Loom Controlled Lace Weaves

Loom Controlled Lace Weaves
by Carrie May
When I began researching lace weaves, I had a
hard time. I began with library books and issues
of Handwoven magazines. Lace weaves it seems
come in a variety of names, and often many different threadings. I couldn’t tell the difference
between Bronson Lace and Swedish lace. More
than one weave has the name Bronson in it, and
some explanations for what is what are hard to
follow.
When lace is woven, the pattern often does not
show up until the fabric is off the loom and
washed. Only when the fabric is relaxed can the
pattern show.
The following hand-out has drawdowns and examples of several types of lace weaving including
Huck Lace, Bronson Lace, Spot Bronson Lace,
Swedish Lace, and Canvas Weave.
Lace weaving is not just about patterns of
holes or spaces. It is about structure. Traditionally, lace is made by two methods. Needle
lace is a single thread embroidered over
foundations threads, and Bobbin lace—hundreds of threads on bobbins moved around a
foundation of straight pins to form lace. Other
techniques for making lace include knitting,
crocheting, and tatting. These methods use
circles and curves to form lace. Weaving however, uses warp threads which are anchored
at both ends and crossed in straight lines by
wefts threads. It is hard to make circles and
curves out of right angles.
Huck Lace is a structure weave which
is produced by alternating groups or
blocks of threads.
Plain weave can also be threaded along side
the huck units— the shafts plain weave
appears on depends upon the huck threading
used. I have used the 1,2,1, 4,3,4 threading
for my samples with plain weave falling on
shafts 4 and 1. The huck blocks can also be
woven to produce only plain weave in areas
if you wish. This makes many designs possible.
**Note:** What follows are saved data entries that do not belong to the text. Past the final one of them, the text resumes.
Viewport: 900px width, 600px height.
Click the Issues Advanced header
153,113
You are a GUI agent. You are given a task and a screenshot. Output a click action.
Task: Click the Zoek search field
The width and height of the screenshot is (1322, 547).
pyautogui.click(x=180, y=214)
In 4- shaft huck, a typical threading
would be 1,2,1,2,1; 4,3,4,3,4... repeating this sequence as many times as
wanted to produce a lace pattern. But
there are also other ways to thread
for the same pattern. Another threading might be 1,3,1,3,1; 2,4,2,4,2.
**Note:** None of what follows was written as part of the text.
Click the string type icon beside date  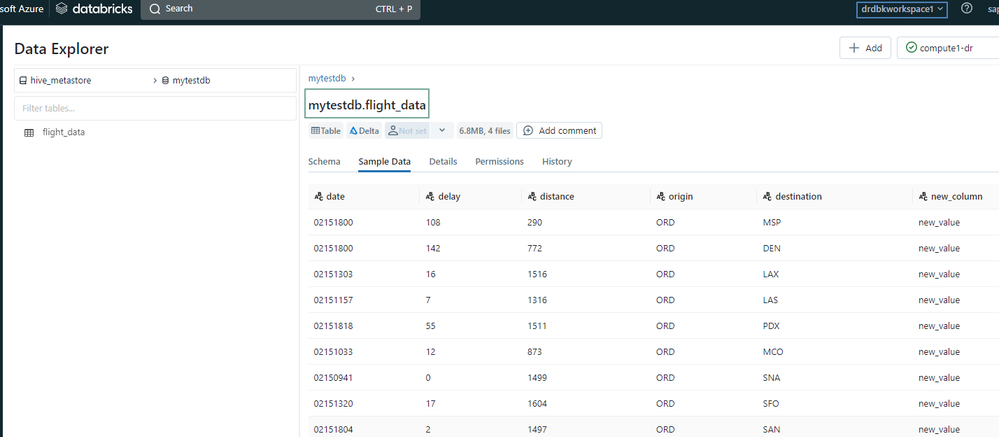point(318,197)
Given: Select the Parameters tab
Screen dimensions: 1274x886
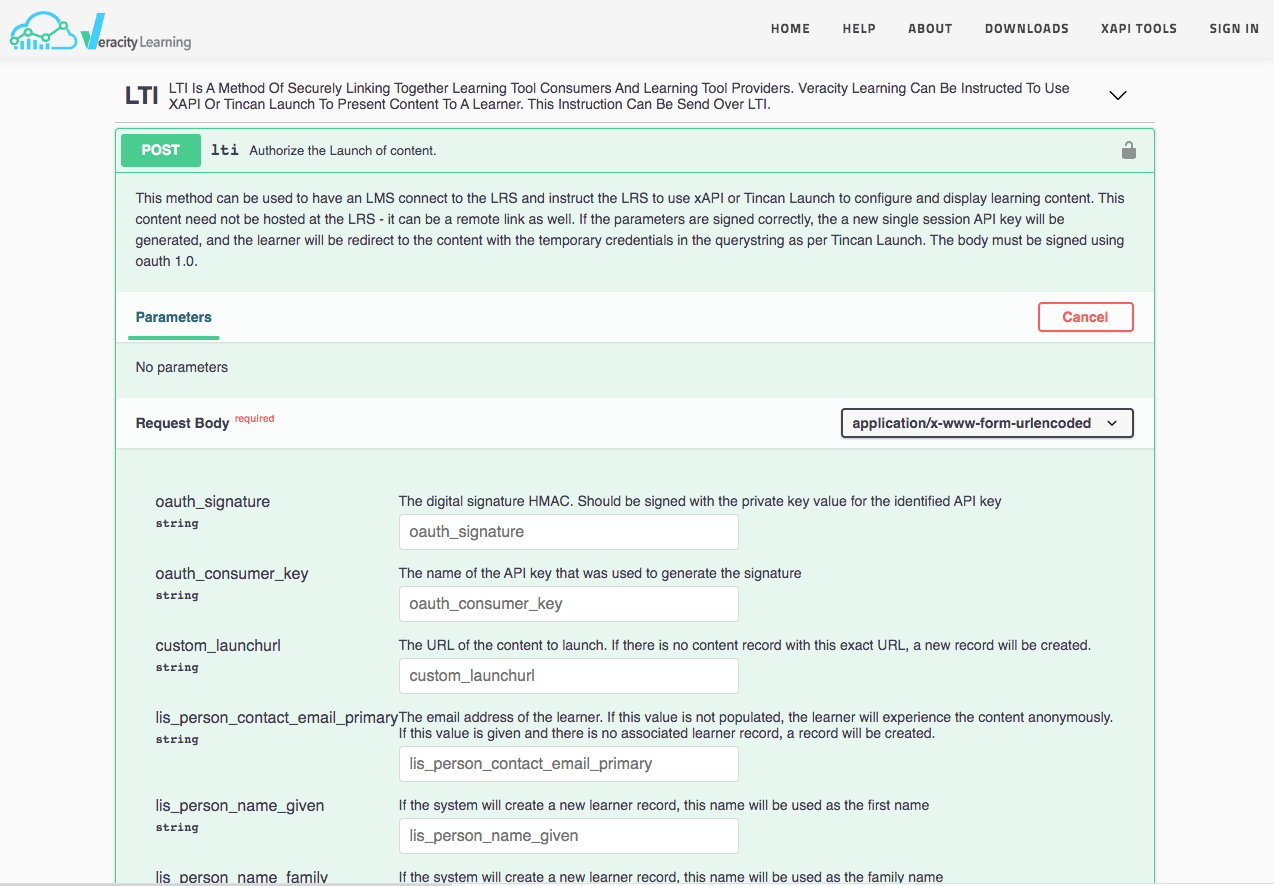Looking at the screenshot, I should tap(174, 317).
This is a threading mistake; two
of the same block
side by side.>
Pattern blocks can be more or less than
5 threads in length. For instance, I used
4,3,4,3,4 as an example but if you wanted
to, you could use three thread huck, 4,3,4,
1,2,1, or seven thread huck, 4,3,4,3,4,3,4;
1,2,1,2,1,2,1. The important thing to remember is one unit cannot be repeated consecutively. It must alternate with another block
to make the lace pattern. Repeating units
beside themselves would cause 2 threads to
lie side by side on the same shaft. Example:
1,2,1; 1,2,1.
Some very interesting patterns
can be made by varying the treadlings in huck lace. I have noticed that when two huck blocks
alternate in a checkerboard pattern and warp or weft floats only
are treadled, the cloth tends to
have the appearance of curves or
circles. The warp floats pull inward and the plain weave areas
tend to push outward against the
floats.
^ warp spots
<weft spots
< I experimented by weaving columns of warp and weft floats alternating with plain weave. These examples are all done on the same
threadings.
Some other examples of huck
lace possible all on the same
threading. v
>
Bronson Lace is similar to Huck Lace in
that one lace block looks like a huck block,
but there are many differences in the
threadings, treadlings, and arrangement of
the blocks.
< Warp floats
v Weft floats
Bronson lace is threaded with every other
thread on shaft one. So half the threads in
a Bronson pattern are on shaft one. Shaft
two threads are used as tie down threads
and appear between every block. Threads
on shaft three and four are used as pattern threads. A block would be threaded
1,3,1,3,1,2 or 1,4,1,4,1,2. Each block
begins with shaft one and ends with shaft
two. Only one pattern shaft is used per
block. Plain weave can be threaded by
using shafts 1 and 2 and can be inserted
between blocks.
Bronson Lace is threaded by repeating
blocks beside themselves. For instance,
blocks threaded with pattern threads on
shaft three are repeated beside each
other with one thread on shaft two between each block. This causes the Bronson Lace to have a window pane appearance, unlike Huck Lace.
< Bronson lace
blocks can weave
either warp floats
or weft floats or
plain weave. The
tie down threads
on shaft two give
Bronson lace a
window pane
appearance. v
Blocks with pattern threads on shaft four can
also be threaded beside blocks with pattern
threads on shaft three. This makes it possible to
treadle plain weave and lace, or all lace.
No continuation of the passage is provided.